Mercury (Hg) in the atmosphere cycles between two redox forms, Hg⁰ and Hg^II. Hg⁰ has a lifetime of ~1 year allowing near-global transport, while Hg^II is efficiently removed by deposition within weeks. Understanding atmospheric Hg redox chemistry is critical to determining the patterns of deposition to the surface, where Hg can be transformed to the bioaccumulative neurotoxin, methylmercury. We present a state-of-the-science redox mechanism for use in atmospheric models, with new theoretical data, which we implement in a global 3-D chemical transport model (GEOS-Chem).
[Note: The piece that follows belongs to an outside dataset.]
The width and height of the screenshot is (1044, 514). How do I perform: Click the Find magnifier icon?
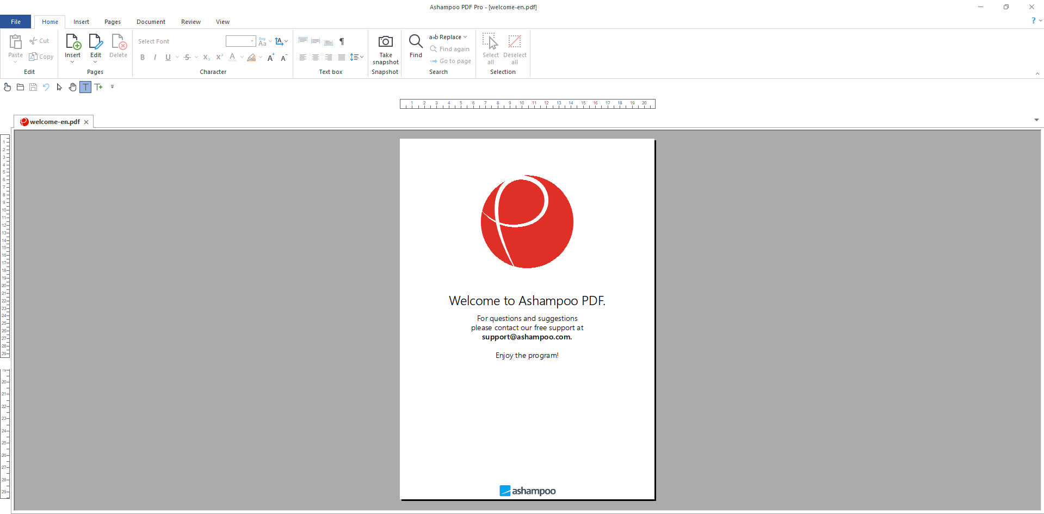(416, 41)
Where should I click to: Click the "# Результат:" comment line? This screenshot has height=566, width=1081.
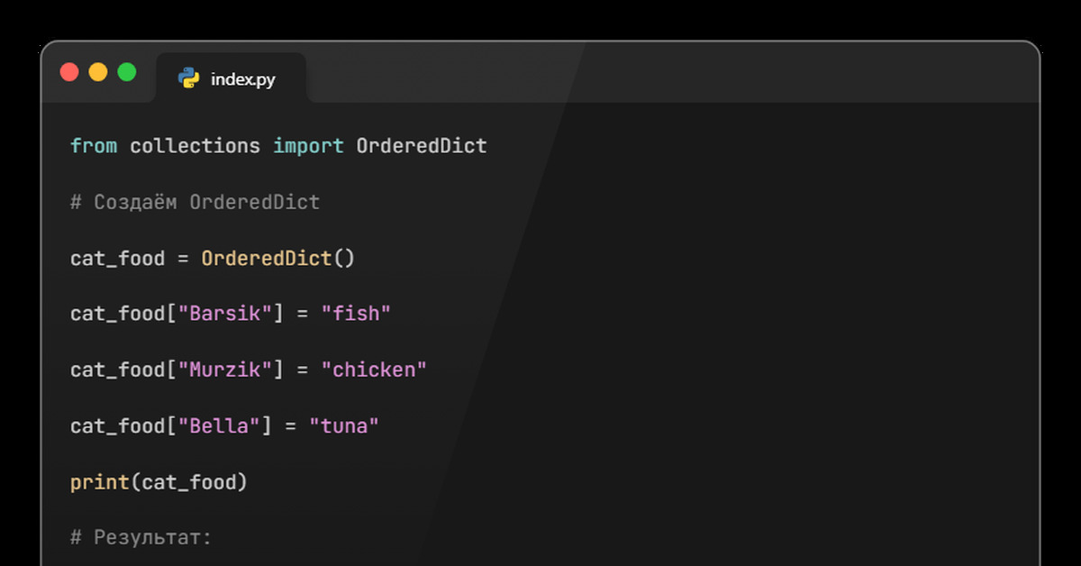(x=141, y=538)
We evaluate our simulation against atmospheric observations and examine implications for Hg deposition. Modeled Hg^II wet deposition depends on the oxidation of anthropogenic, ocean, and soil Hg⁰ emissions and the reduction of emitted anthropogenic Hg^II. We present a new global anthropogenic atmospheric Hg emissions inventory for 1990 – 2010 with improved speciation of power plant emissions and regional commercial Hg emissions. The seasonal cycle of ocean evasion is also critical to atmospheric Hg variability. We present an advance in our ability to model atmosphere-ocean exchange of Hg, through more realistic ocean circulation from the 3-D MITgcm. Our results suggest Br is the dominant oxidant in the stratosphere, consistent with constraints from aircraft observations of the Hg gradient with depth into the stratosphere. The proposed redox mechanism leads to increased Hg^II deposition to the Tropics, with implications for tropical surface ocean enrichment, and decreased deposition to the Southern Ocean. Within the uncertainty of Hg⁰ oxidation rates, we find atmospheric Hg^II reduction is still needed. We find changes in speciated Hg emissions due to emissions controls can explain recent observed regional trends in atmospheric Hg. These have shifted power plant impacts to relatively more global than local Hg deposition. Coupling to the more realistic 3-D ocean model improves simulated atmospheric Hg seasonal cycles.